What is required: Reproduce the material between the lines holding "Task: Click the Pro Plus badge icon" and "The width and height of the screenshot is (1080, 607).", inclusive, with "badge icon" replaced by "label icon" and everything else left as it is.

>> Start

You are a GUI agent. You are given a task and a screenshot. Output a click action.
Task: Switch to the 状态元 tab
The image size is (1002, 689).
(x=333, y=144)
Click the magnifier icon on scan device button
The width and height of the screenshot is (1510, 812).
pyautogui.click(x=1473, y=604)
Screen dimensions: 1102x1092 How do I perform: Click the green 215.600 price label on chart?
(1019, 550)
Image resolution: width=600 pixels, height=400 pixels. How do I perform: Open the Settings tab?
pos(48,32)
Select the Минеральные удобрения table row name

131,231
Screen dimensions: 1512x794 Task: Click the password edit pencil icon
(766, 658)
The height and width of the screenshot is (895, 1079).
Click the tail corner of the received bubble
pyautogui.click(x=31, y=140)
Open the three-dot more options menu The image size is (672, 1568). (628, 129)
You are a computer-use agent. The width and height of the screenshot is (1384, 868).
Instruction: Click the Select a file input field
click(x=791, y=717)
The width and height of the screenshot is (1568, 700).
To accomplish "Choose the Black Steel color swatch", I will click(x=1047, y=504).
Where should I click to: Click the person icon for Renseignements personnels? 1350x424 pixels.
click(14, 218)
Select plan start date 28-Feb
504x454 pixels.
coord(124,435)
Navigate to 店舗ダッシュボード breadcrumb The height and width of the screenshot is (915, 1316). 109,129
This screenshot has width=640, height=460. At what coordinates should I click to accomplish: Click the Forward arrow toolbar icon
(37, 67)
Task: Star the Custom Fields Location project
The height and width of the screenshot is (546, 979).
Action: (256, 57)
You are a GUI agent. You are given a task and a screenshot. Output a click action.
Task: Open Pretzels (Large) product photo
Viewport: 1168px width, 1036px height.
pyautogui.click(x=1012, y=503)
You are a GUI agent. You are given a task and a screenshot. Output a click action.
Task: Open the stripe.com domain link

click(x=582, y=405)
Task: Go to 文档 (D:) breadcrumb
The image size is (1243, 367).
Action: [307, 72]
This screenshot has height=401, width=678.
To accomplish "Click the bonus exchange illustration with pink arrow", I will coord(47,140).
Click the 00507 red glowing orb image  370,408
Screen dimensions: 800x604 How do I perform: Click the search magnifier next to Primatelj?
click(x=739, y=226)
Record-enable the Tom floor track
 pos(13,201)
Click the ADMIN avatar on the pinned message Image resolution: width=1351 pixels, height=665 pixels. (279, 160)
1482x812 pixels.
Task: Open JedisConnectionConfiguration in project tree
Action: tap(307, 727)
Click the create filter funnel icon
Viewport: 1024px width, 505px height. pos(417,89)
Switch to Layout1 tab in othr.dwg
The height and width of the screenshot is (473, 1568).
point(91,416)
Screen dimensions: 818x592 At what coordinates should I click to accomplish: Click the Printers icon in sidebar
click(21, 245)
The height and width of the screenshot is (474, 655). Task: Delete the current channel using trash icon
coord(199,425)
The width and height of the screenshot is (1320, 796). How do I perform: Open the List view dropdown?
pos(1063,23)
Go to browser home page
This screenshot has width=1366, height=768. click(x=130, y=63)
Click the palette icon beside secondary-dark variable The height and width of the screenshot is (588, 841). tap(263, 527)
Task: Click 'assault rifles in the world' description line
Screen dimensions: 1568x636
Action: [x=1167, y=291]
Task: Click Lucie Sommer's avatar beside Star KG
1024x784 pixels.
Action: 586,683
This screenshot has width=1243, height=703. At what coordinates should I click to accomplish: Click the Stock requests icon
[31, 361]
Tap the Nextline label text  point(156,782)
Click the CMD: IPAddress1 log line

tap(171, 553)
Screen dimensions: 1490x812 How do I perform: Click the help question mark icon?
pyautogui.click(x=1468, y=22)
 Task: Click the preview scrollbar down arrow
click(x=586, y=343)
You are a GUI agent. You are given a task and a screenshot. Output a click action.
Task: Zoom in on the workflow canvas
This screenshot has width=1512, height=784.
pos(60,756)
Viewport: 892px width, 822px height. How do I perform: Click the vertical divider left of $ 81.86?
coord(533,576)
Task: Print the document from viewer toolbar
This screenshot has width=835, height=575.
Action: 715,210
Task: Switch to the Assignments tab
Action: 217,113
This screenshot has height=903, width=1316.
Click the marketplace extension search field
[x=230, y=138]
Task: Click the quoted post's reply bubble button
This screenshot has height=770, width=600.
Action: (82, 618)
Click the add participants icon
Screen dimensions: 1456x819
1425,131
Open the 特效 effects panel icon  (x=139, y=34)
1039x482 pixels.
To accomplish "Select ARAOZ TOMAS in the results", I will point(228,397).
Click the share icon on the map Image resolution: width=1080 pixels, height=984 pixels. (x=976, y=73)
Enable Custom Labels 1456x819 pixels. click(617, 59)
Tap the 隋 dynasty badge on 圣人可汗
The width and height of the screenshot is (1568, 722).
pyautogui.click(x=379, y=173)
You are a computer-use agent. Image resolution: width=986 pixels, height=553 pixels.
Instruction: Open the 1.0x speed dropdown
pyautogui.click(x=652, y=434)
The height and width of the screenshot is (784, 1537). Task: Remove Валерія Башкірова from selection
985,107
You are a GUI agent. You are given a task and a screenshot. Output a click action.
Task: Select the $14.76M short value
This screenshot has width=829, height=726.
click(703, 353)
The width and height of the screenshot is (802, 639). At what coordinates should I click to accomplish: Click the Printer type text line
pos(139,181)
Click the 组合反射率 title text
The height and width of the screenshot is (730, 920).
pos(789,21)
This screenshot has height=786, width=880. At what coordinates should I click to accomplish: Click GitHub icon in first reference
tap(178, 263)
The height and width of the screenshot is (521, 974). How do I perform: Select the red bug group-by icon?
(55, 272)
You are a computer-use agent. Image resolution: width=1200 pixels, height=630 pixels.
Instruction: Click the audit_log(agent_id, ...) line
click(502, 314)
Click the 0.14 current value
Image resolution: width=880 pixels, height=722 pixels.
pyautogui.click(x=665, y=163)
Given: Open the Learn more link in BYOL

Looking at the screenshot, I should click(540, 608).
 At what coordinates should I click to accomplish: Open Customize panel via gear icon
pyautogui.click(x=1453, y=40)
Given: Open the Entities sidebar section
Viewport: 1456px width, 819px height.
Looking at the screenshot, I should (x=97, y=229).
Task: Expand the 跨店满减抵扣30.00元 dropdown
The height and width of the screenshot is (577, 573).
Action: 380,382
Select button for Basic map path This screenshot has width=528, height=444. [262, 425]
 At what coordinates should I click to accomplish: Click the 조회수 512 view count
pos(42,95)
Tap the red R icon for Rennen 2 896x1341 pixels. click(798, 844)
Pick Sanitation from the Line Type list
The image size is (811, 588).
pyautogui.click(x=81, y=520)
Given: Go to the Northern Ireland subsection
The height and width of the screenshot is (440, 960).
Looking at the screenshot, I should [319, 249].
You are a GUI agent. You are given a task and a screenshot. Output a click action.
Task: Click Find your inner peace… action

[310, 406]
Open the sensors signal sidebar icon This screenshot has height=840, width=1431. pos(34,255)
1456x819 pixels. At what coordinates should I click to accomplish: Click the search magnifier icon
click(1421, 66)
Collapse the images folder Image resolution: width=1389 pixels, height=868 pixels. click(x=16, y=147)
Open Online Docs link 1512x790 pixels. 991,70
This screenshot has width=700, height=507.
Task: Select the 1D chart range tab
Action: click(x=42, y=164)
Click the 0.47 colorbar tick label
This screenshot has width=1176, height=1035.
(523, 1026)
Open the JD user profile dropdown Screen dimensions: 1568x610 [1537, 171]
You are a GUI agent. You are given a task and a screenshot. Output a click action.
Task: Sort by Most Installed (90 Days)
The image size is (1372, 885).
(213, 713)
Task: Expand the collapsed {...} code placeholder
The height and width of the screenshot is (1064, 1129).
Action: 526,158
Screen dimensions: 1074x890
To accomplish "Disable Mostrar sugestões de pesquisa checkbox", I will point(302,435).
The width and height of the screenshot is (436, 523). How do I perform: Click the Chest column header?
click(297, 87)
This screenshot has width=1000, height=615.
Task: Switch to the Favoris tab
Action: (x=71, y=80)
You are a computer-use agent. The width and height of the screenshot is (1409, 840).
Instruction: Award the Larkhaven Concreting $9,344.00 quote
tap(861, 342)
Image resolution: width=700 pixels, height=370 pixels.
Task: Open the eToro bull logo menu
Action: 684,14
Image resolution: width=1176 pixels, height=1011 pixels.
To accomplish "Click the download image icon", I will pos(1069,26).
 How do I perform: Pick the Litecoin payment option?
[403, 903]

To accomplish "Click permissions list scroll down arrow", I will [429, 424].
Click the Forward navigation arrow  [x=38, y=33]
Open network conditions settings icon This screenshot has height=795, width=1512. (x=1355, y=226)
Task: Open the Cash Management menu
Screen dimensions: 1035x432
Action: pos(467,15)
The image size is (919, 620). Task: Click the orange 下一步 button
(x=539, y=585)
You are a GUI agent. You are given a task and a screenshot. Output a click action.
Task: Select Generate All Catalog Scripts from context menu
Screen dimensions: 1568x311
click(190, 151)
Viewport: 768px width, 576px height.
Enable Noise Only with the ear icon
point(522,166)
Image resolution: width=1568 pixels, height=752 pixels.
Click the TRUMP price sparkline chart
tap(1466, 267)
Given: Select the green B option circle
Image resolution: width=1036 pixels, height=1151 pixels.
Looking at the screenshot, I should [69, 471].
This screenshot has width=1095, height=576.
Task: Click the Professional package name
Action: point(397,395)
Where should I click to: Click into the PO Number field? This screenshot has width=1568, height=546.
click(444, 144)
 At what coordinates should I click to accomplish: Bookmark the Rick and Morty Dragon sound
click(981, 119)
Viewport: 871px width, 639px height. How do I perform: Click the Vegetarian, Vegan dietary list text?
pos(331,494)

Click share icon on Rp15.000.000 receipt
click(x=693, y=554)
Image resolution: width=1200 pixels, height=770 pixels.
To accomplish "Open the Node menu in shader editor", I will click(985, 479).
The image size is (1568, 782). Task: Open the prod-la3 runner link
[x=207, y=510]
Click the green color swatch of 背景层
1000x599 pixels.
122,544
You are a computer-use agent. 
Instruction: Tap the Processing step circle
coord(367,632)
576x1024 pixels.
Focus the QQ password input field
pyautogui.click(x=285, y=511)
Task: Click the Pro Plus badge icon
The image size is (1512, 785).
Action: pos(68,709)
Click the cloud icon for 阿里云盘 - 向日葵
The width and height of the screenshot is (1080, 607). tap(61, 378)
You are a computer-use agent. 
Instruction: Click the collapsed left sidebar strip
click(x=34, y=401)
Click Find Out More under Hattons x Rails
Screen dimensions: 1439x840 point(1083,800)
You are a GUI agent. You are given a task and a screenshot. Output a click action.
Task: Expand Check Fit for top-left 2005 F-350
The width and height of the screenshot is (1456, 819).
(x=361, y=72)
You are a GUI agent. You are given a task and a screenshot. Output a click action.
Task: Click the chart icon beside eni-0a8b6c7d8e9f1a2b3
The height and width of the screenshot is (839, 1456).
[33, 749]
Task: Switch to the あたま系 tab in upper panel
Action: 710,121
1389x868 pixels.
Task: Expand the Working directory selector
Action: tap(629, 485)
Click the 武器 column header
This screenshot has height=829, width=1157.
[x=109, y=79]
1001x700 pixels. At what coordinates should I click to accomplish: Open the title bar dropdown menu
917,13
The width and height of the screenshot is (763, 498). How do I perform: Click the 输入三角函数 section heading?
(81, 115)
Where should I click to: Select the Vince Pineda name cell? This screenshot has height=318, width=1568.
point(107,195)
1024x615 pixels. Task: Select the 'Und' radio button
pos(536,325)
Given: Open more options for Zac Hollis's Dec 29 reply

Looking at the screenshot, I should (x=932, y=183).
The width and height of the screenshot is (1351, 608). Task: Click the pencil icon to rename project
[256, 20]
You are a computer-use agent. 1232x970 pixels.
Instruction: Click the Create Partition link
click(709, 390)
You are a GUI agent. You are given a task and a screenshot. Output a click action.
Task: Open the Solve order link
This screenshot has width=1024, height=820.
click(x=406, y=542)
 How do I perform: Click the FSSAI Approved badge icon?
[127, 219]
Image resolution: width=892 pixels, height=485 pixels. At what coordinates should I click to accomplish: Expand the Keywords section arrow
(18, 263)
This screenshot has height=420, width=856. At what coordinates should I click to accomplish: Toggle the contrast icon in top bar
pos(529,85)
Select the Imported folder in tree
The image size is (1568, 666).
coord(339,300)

>> End

Expected output:
Task: Click the Pro Plus label icon
The image size is (1512, 785).
Action: pos(68,709)
Click the cloud icon for 阿里云盘 - 向日葵
The width and height of the screenshot is (1080, 607). tap(61, 378)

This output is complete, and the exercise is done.